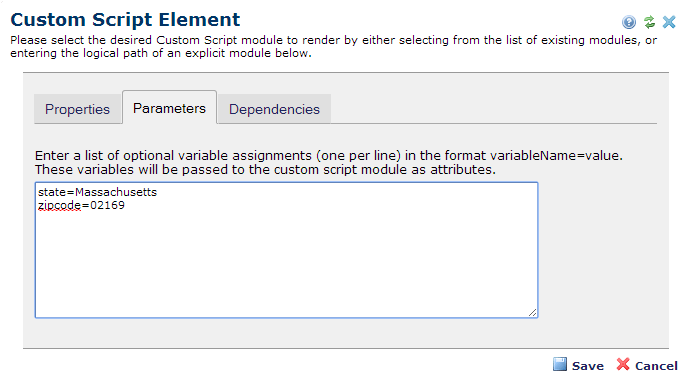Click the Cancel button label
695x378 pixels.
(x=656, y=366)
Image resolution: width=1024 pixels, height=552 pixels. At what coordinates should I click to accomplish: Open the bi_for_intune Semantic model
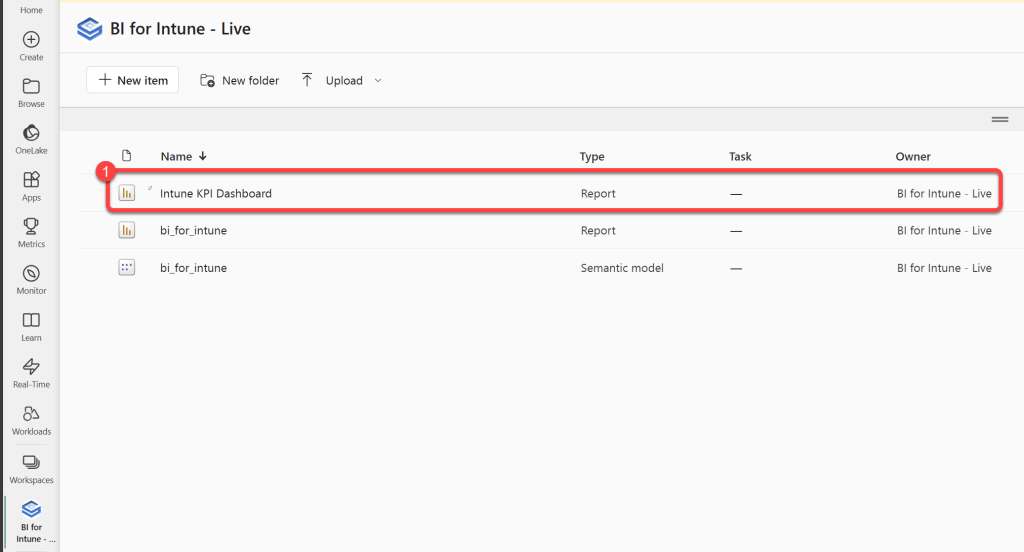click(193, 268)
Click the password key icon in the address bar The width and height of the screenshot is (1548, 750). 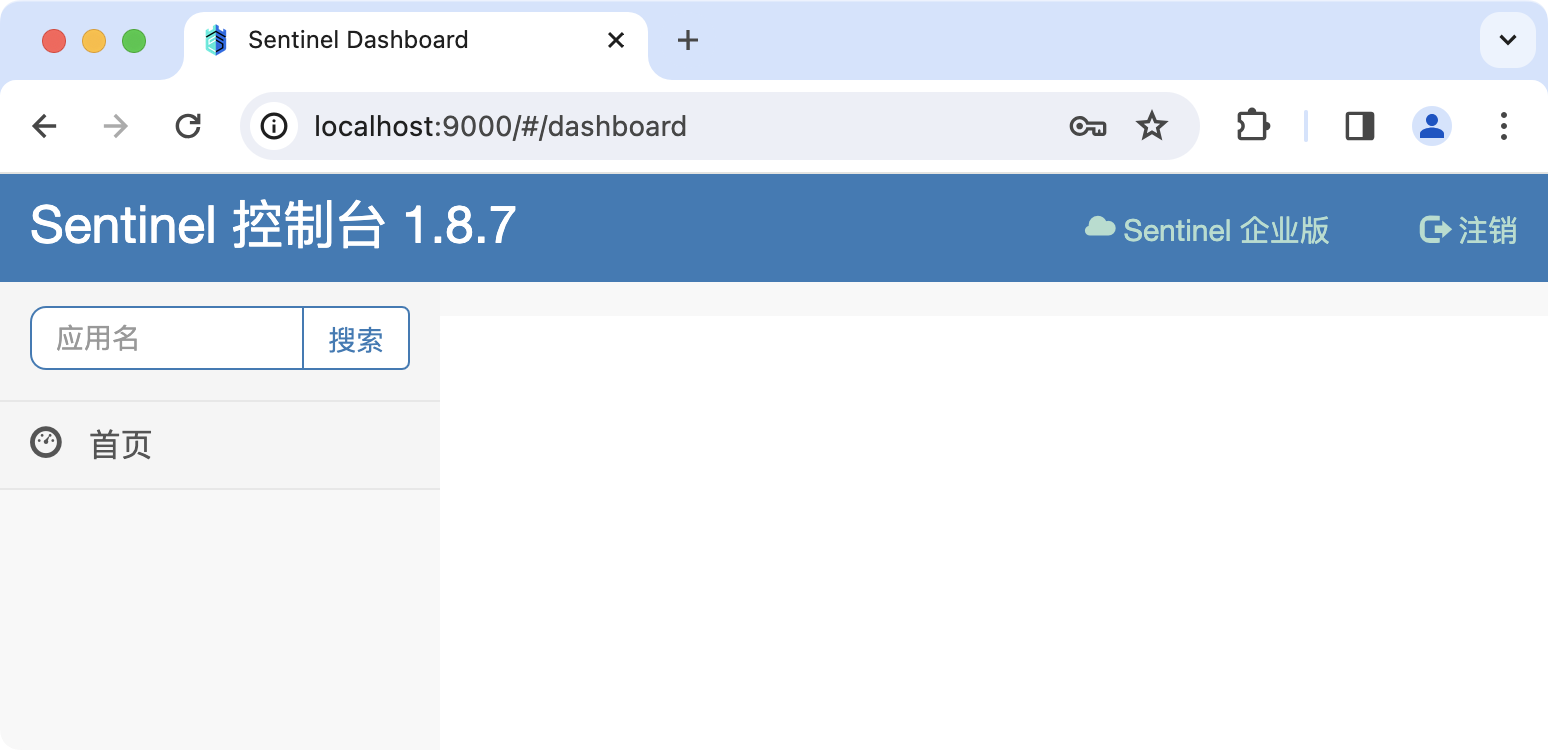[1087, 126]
* * *
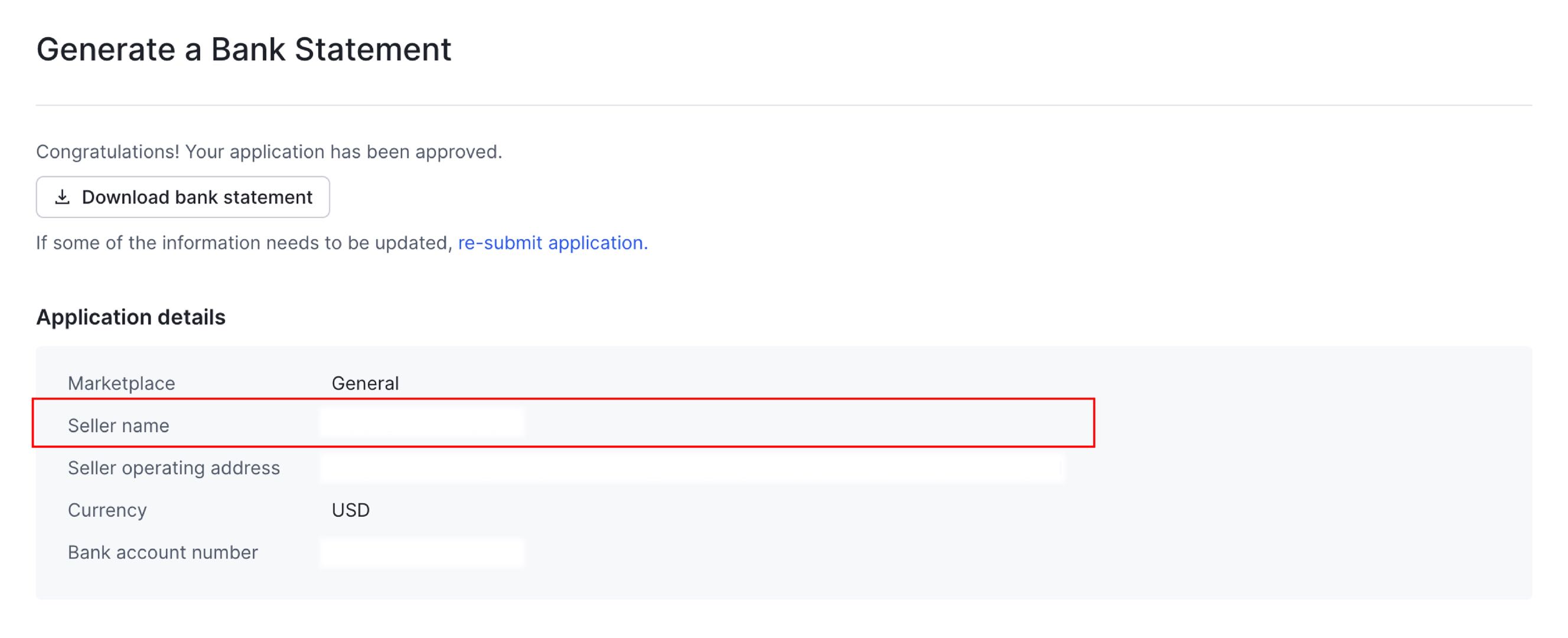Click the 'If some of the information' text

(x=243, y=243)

• **What is being asked**:
Identify every line of the data above that contains the word "pixels", and copy each such line in full.

• **Complete response**:
695x378 pixels.
Image resolution: width=1024 pixels, height=552 pixels. At what coordinates should I click to accomplish: Open the bi_for_intune Semantic model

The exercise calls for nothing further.